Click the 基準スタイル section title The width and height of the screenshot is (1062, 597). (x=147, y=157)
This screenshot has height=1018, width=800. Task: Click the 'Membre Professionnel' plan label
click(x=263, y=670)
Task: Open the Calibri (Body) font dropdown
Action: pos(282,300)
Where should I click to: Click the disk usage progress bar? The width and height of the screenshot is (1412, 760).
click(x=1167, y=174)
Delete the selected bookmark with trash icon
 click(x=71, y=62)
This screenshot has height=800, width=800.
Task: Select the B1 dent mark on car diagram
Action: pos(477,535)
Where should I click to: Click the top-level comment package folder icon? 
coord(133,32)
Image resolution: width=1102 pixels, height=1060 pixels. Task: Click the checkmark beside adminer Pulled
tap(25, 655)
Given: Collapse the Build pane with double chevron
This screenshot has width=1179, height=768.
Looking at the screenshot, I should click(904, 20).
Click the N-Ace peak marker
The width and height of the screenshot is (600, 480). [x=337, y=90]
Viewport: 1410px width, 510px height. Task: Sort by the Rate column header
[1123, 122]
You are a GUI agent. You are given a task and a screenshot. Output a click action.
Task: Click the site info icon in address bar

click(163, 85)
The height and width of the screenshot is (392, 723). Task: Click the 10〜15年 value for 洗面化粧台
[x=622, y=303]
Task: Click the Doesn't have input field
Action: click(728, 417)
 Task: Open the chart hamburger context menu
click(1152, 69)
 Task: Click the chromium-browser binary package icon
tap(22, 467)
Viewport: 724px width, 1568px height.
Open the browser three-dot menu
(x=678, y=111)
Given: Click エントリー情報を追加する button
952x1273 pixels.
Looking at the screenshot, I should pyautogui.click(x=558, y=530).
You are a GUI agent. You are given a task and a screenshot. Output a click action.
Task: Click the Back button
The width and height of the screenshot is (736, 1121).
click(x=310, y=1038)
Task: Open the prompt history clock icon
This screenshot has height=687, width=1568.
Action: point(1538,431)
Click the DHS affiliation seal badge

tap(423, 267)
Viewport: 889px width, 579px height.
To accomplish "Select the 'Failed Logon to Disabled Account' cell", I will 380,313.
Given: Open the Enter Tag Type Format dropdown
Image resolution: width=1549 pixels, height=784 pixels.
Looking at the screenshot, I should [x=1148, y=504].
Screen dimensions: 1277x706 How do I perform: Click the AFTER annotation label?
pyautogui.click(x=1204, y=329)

+ + + + + + +

Task brief. Transcribe the rows from the line containing "Task: Open the prompt history clock icon" through the end of the rows, both included, keeping every line as it stands.

Task solution.
Task: Open the prompt history clock icon
This screenshot has height=687, width=1568.
Action: point(1538,431)
Click the DHS affiliation seal badge

tap(423, 267)
Viewport: 889px width, 579px height.
To accomplish "Select the 'Failed Logon to Disabled Account' cell", I will 380,313.
Given: Open the Enter Tag Type Format dropdown
Image resolution: width=1549 pixels, height=784 pixels.
Looking at the screenshot, I should [x=1148, y=504].
Screen dimensions: 1277x706 How do I perform: Click the AFTER annotation label?
pyautogui.click(x=1204, y=329)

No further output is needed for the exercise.